Reverse docking of immunosuppressants to identify multi-target anti-cancer mechanisms.
Thu, 24 Apr
|On Going Research
This study explores the potential of immunosuppressant drugs—originally designed to dampen immune responses—to act on multiple cancer-related proteins, revealing hidden anti-cancer properties. By repositioning these drugs, we aim to open new avenues in multi-target cancer therapy.
Time & Location
24 Apr 2025, 7:00 pm – 11:00 pm
On Going Research
About the event
Background:
Immunosuppressants, such as cyclosporine, tacrolimus, and sirolimus, have well-established clinical roles in preventing organ transplant rejection and treating autoimmune diseases. However, recent studies suggest that some immunosuppressants might interact with pathways involved in cancer progression, including apoptosis, cell proliferation, and angiogenesis.
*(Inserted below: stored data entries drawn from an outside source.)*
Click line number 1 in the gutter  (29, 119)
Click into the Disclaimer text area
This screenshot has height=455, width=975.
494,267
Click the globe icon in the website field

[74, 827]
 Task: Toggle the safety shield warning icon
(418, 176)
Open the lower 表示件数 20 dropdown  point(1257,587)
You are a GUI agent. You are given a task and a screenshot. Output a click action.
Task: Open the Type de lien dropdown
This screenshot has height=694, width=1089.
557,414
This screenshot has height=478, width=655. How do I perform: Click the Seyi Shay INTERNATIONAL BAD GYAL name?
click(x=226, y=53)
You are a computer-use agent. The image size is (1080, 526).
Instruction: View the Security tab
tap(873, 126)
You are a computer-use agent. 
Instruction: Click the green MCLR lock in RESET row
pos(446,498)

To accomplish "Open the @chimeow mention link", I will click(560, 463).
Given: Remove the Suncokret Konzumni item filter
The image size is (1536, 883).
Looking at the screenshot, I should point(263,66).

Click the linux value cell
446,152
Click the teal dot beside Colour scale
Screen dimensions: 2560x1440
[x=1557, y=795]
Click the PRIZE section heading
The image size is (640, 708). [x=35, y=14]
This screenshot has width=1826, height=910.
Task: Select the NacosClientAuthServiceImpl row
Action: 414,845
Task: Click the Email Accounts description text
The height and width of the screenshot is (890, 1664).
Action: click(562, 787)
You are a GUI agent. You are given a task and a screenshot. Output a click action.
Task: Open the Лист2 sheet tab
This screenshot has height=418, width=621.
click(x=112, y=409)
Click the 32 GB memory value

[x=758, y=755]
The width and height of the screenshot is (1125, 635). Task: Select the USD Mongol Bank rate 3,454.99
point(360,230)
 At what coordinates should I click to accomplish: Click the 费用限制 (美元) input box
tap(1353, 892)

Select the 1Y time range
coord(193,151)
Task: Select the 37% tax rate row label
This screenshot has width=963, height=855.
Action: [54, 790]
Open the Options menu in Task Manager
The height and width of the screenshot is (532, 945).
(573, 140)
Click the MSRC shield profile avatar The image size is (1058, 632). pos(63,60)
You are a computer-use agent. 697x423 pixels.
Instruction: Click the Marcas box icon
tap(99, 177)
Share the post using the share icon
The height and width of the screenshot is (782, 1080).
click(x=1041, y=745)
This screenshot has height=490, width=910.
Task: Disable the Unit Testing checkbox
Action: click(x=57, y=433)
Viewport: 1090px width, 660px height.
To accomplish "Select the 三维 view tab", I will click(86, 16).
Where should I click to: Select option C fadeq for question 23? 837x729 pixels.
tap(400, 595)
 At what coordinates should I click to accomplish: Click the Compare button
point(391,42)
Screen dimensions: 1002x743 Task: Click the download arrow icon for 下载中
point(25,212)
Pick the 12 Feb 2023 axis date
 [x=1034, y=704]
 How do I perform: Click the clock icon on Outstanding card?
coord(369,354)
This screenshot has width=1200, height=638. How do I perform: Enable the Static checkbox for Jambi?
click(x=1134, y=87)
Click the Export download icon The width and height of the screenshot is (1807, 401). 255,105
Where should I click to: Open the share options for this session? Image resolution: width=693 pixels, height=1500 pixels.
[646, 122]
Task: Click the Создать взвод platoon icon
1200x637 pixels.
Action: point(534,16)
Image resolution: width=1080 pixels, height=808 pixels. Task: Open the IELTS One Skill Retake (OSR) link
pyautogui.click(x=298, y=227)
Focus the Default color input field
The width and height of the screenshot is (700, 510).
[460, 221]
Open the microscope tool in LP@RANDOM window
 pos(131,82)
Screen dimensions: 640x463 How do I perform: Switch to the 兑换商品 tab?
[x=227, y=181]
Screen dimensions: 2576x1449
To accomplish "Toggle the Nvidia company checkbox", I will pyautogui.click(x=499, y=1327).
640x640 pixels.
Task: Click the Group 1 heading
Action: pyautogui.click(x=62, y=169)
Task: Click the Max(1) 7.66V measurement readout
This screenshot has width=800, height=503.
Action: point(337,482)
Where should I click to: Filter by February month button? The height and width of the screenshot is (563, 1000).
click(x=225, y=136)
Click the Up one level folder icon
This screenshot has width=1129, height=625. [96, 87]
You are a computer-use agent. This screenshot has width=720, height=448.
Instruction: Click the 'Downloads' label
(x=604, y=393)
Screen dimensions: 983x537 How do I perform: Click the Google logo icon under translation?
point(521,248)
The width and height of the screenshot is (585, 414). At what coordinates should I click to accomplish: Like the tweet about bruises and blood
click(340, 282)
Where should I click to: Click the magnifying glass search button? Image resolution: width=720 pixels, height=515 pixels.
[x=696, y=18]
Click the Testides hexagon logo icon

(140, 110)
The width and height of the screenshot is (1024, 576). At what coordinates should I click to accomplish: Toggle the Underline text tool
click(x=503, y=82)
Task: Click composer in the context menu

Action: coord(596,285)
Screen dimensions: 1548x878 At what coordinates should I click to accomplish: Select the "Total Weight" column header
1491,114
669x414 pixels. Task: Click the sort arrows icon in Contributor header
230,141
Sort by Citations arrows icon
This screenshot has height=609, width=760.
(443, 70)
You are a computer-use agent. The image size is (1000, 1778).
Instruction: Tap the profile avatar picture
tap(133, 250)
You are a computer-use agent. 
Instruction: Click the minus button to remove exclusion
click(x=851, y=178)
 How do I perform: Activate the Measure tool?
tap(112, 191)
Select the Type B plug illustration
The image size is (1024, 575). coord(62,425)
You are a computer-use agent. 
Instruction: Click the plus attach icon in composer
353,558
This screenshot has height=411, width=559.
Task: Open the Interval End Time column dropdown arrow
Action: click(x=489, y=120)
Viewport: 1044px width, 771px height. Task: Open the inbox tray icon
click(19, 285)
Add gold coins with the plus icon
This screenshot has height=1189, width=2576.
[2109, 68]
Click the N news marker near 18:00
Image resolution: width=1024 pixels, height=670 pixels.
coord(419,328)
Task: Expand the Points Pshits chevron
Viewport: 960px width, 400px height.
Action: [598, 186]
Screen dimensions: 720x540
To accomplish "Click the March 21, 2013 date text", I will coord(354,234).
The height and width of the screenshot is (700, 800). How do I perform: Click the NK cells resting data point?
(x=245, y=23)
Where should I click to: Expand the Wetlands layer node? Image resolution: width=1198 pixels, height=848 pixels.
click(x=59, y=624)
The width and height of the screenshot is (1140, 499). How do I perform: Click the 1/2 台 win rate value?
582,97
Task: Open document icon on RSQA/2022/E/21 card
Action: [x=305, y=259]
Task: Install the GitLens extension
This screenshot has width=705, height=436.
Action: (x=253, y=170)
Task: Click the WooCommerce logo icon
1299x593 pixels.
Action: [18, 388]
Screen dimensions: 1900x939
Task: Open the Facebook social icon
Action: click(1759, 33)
While traditional docking focuses on how one ligand binds to a known target, reverse docking flips this logic—screening a single compound against a library of potential protein targets.
Rationale:
Cancer is a multifactorial disease, often involving multiple dysregulated pathways. Most current therapies target a single protein or pathway, which may lead to resistance or limited efficacy. By identifying multiple anti-cancer targets of immunosuppressants, this research aims to propose these drugs as multi-target agents that may enhance treatment outcomes when used alone or in combination therapies.
Objectives:
Primary Objective:To identify potential cancer-related protein targets for selected immunosuppressants using reverse molecular docking techniques.